COVID-19 and the July Bar Exam
By Keith R. Fisher
In the shadow of the COVID-19 pandemic, eleven female law professors have authored a working paper urging immediate consideration by state bar authorities of alternatives to the July bar exam. Arguing that prohibitions on large gatherings are likely still to be in force, the paper offers six alternatives to licensing this year’s law graduates. The suggestions are (1) postpone the exam (which several states are considering); (2) administer it online (which would require the NCBE to reconfigure the uniform bar examination, which is now offered in more than half the states); (3) administer it in small groups of 10 people at a time; (4) provide a diploma privilege (akin to what Wisconsin offers graduates of its state law schools) to 2020 graduates of ABA-accredited law schools; (5) provide the diploma privilege in conjunction with satisfactory competition of additional education requirements; and (6) allow the graduates to practice only under the close supervision of a licensed attorney (which harkens back to the pre-legal academy days of “reading the law”—which is what Kim Kardashian has said she wants to do, which several U.S. Presidents (including John Adams, Abe Lincoln, and even Woodrow Wilson) did, and which several states still permit).
Impact of COVID-19 On CLE Requirements
By Keith R. Fisher
In view of the extreme dislocations caused by COVID-19 and the phenomena of teleworking, self-quarantine, state bans on gatherings above a specified number of people, and related events, many states that impose Continuing Legal Education (CLE) requirements on their practicing lawyers are adopting modifications.

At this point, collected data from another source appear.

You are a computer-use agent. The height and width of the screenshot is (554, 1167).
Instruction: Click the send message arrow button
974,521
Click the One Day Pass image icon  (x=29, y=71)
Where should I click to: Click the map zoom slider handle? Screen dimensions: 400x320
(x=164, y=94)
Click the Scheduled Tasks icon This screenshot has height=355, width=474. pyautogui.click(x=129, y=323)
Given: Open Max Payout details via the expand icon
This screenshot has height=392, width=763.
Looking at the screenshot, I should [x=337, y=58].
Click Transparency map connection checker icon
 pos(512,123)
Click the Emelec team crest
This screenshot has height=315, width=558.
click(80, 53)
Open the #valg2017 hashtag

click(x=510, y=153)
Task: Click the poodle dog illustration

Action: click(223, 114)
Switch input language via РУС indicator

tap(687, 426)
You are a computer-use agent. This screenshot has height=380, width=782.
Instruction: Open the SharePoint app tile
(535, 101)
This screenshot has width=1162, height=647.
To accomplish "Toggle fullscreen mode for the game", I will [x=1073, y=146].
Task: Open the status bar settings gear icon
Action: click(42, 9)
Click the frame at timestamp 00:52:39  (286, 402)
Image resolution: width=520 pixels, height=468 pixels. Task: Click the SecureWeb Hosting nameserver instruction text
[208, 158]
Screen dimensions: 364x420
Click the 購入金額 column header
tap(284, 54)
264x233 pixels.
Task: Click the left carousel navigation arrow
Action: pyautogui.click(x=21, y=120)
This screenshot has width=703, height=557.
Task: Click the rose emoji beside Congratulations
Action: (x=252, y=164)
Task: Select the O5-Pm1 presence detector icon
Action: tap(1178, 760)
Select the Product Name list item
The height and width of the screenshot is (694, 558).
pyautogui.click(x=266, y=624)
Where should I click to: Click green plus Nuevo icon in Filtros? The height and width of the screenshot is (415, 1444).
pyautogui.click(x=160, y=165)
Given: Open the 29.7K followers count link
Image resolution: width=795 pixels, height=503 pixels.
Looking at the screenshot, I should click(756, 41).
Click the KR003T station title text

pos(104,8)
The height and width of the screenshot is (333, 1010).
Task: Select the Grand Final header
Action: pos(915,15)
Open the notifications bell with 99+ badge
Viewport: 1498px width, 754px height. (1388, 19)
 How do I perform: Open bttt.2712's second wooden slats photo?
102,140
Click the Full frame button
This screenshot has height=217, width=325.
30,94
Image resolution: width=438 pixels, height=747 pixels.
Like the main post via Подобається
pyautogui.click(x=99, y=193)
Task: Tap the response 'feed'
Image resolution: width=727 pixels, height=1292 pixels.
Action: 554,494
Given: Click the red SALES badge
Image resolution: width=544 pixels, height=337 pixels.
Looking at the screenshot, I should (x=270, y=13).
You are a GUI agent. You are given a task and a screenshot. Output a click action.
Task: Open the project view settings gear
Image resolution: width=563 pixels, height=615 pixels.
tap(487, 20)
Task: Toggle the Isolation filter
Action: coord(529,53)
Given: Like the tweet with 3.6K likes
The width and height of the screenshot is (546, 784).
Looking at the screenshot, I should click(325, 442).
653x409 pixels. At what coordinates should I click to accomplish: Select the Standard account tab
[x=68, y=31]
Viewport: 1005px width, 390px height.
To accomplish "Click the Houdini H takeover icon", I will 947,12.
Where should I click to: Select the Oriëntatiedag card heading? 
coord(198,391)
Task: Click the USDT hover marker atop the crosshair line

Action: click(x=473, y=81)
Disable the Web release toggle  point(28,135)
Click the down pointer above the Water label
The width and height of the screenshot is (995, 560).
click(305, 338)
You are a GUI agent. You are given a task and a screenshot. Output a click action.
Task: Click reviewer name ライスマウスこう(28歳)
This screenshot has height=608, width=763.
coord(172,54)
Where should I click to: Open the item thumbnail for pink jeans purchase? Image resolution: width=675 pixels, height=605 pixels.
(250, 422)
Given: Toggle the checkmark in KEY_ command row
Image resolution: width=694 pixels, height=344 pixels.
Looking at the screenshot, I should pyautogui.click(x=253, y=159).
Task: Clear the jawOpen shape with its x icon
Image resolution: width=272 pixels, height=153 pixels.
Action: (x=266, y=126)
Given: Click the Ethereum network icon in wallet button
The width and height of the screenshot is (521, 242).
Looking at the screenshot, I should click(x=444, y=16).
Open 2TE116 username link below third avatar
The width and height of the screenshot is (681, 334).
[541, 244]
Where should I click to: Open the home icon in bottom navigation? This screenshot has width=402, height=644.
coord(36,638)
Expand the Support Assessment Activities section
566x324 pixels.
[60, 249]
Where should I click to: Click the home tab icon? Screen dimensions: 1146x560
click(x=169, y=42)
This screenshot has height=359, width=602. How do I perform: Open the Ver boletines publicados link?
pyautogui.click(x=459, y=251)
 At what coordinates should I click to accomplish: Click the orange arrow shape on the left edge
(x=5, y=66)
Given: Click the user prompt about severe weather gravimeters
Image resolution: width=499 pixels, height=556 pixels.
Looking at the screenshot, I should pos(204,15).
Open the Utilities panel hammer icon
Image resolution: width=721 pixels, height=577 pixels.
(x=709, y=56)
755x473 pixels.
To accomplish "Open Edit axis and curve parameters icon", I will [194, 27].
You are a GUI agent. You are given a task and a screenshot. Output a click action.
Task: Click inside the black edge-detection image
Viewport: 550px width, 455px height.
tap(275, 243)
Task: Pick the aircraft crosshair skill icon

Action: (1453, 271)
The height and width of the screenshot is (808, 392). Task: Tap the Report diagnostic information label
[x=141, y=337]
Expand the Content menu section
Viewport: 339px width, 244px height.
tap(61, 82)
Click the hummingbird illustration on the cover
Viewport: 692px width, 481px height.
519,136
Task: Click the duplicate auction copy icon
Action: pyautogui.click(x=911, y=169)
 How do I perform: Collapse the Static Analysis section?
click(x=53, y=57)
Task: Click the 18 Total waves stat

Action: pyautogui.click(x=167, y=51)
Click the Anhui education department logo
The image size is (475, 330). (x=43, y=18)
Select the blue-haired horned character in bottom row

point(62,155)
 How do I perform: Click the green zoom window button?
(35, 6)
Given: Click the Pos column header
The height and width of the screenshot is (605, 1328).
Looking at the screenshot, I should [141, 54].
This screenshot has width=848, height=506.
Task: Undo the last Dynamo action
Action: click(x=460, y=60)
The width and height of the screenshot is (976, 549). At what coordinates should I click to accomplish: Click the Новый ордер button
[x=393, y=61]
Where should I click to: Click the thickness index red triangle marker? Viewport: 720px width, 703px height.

Some states are postponing CLE deadlines, either short-term (until late spring) or longer term (late summer or into the fall). By far the most common approach is to suspend in-person programs and allow satisfaction of CLE requirements via online offerings. Some states have a hybrid approach: postponing in-person CLE sessions but allowing satisfaction of the requirements online without regard to the postponement.
During the current public health crisis, readers subject to mandatory CLE requirements should consult their state bar associations to ascertain how their CLE obligations may be satisfied.